13. À luz do que vem de ser exposto, reflitamos, agora, sobre a República Federativa do Brasil e sobre os brasileiros, proclamados cidadãos desse mesmo Estado.

Porque jurista, falando para juristas, comecemos pelo formal jurídico pertinente: nossa Constituição.

A nossa, como as demais, busca definir, com largos traços, preambularrnente, a cara do Estado que passa a organizar. Obviamente, aqui, como seria inevitável, bipartem-se todas as constituições, como se biparte o fundamento de nosso pensar político, ora dando prioridade ao indivíduo, sem descartar sua socialidade, ora emprestando primazia ao social, sem eliminar a individualidade, ou adotando, em termos radicais, uma ou outra posição.

Alguns exemplos serão elucidadores.

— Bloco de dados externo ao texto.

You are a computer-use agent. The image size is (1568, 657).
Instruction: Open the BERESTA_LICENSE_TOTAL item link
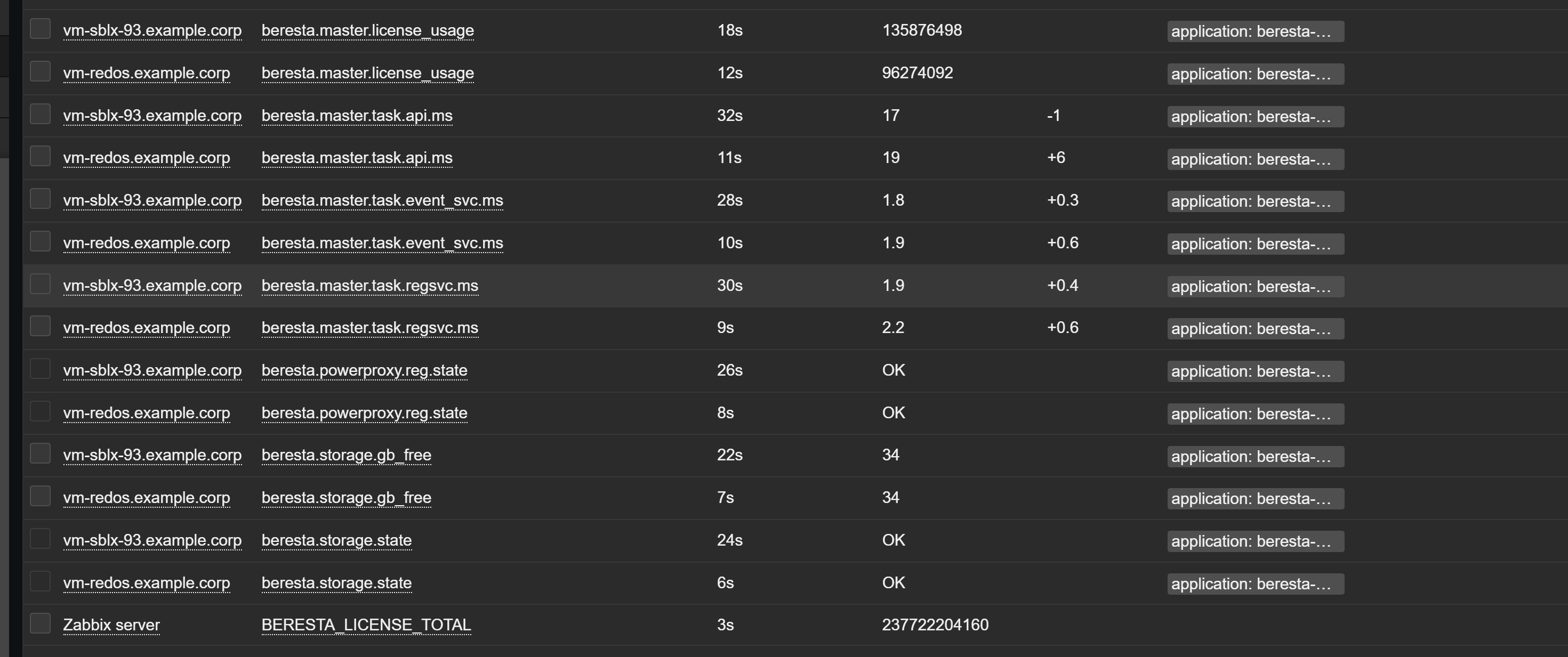point(366,624)
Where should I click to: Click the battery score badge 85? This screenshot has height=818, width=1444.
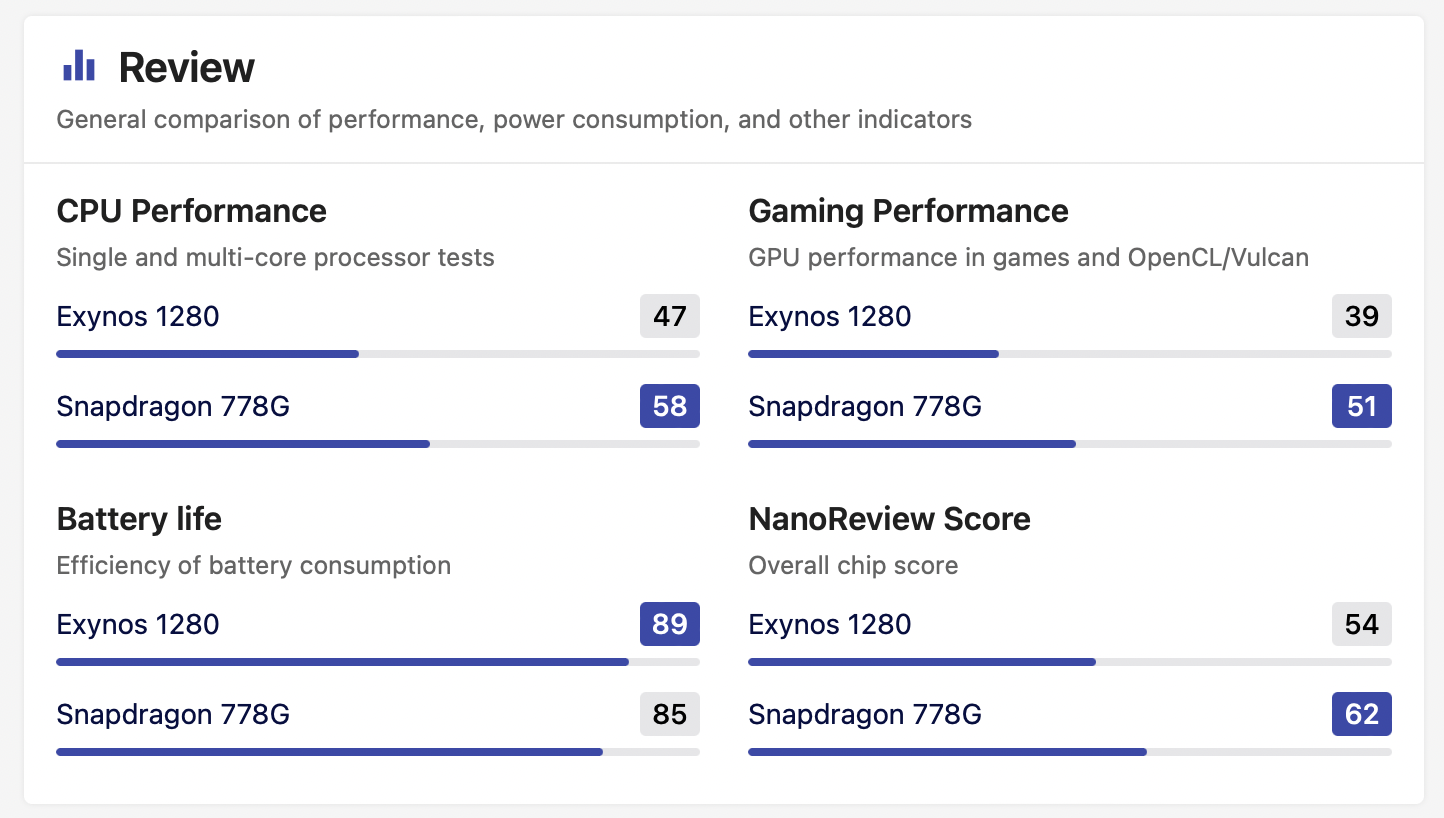670,714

No primeiro sentido a Declaração dos Direitos do Homem de 1789, que no seu art. 2º proclamava ser o fim de toda associação política a proteção dos direitos naturais e imprescritíveis do homem. No segundo sentido, o que se continha na Enciclopédia do fascismo, asseverando, peremptória: "tudo no Estado, nada contra o Estado, nada fora do Estado; o indivíduo só existe enquanto parte do Estado e somente enquanto permanece subordinado às necessidades do Estado"; ou o que proclamava o Manual do Nacional-Socialismo: "você é nada; a comunidade racial é tudo".

Nos nossos dias, os dizeres são menos fortes, mas não menos expressivos, e ainda quando postos na sombra o Estado e a raça, outros "coletivos", são trazidos para o primeiro plano. A Constituição chinesa, por exemplo, de modo muito límpido e sincero, diz ser o Estado que ela organiza unia "ditadura- democrática popular"; Cuba afirma-se "Estado socialista de operários, camponeses e demais trabalhadores manuais e intelectuais"; e a Rússia proclamava-se organizada para atender aos interesses dos trabalhadores".

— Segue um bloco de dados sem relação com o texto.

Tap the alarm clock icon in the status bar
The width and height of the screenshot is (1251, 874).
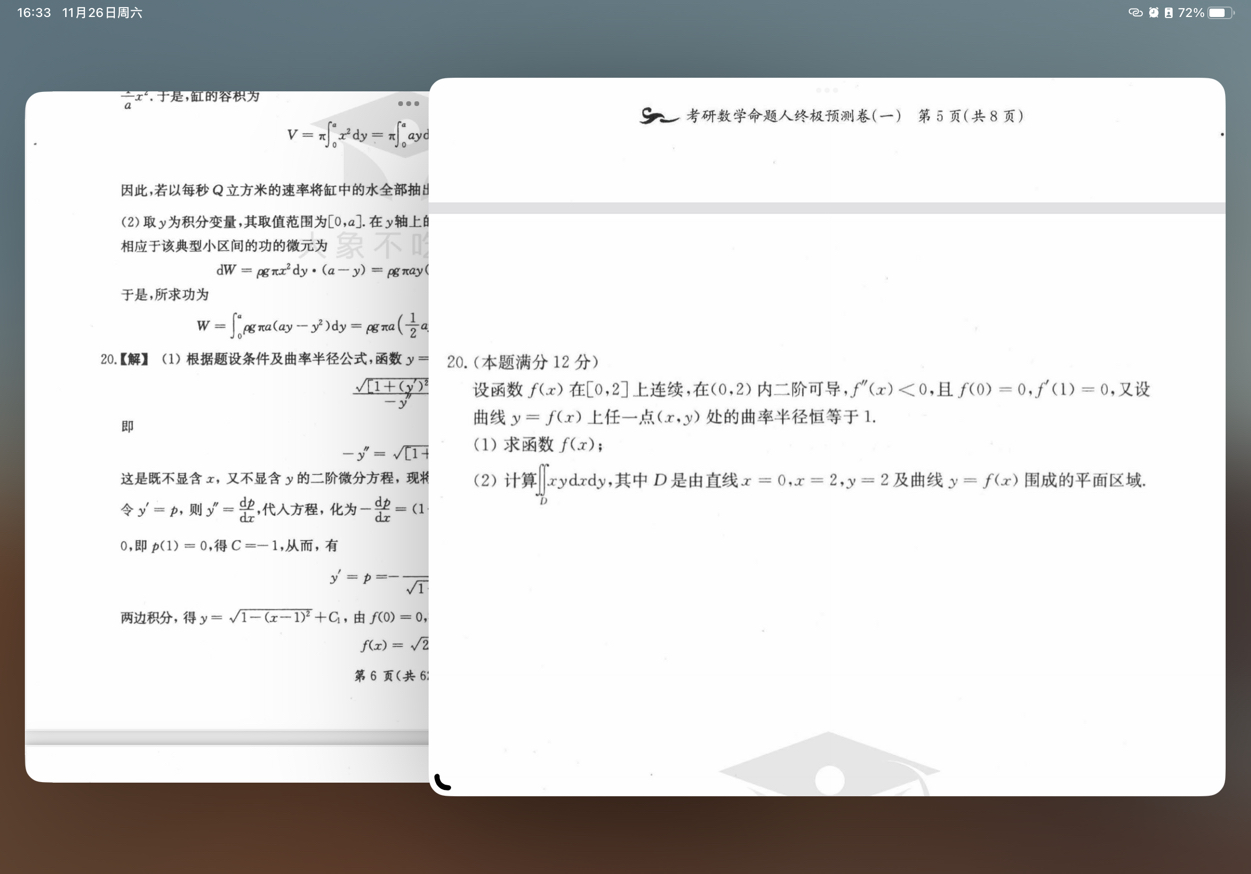click(1153, 13)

No outro lado, a Constituição portuguesa, que se propõe instituir uma república baseada na dignidade da pessoa humana, acrescentando, também, ser um Estado de Direito baseado na soberania popular e no respeito aos direitos e liberdades fundamentais, ou a Constituição espanhola, proclamando ser a Espanha um Estado social e democrático de direito que propugna, como valores superiores de seu ordenamento jurídico, a liberdade, a justiça, a igualdade e o pluralismo político.


14. E nós, que dizemos de nós mesmos?

Dizemo-nos um Estado democrático, destinado a assegurar o exercício dos direitos sociais e individuais, a liberdade, a segurança, o bem-estar, o desenvolvimento, a igualdade e a justiça como valores supremos de uma sociedade fraterna, pluralista e sem preconceitos (Preâmbulo).

Afirmamos, complementarmente, serem fundamentos desse Estado a cidadania e a dignidade da pessoa humana e ainda enfatizamos, como diretriz de nossas relações internacionais, a prevalência dos direitos humanos (art. 1º, II e III e 4º II).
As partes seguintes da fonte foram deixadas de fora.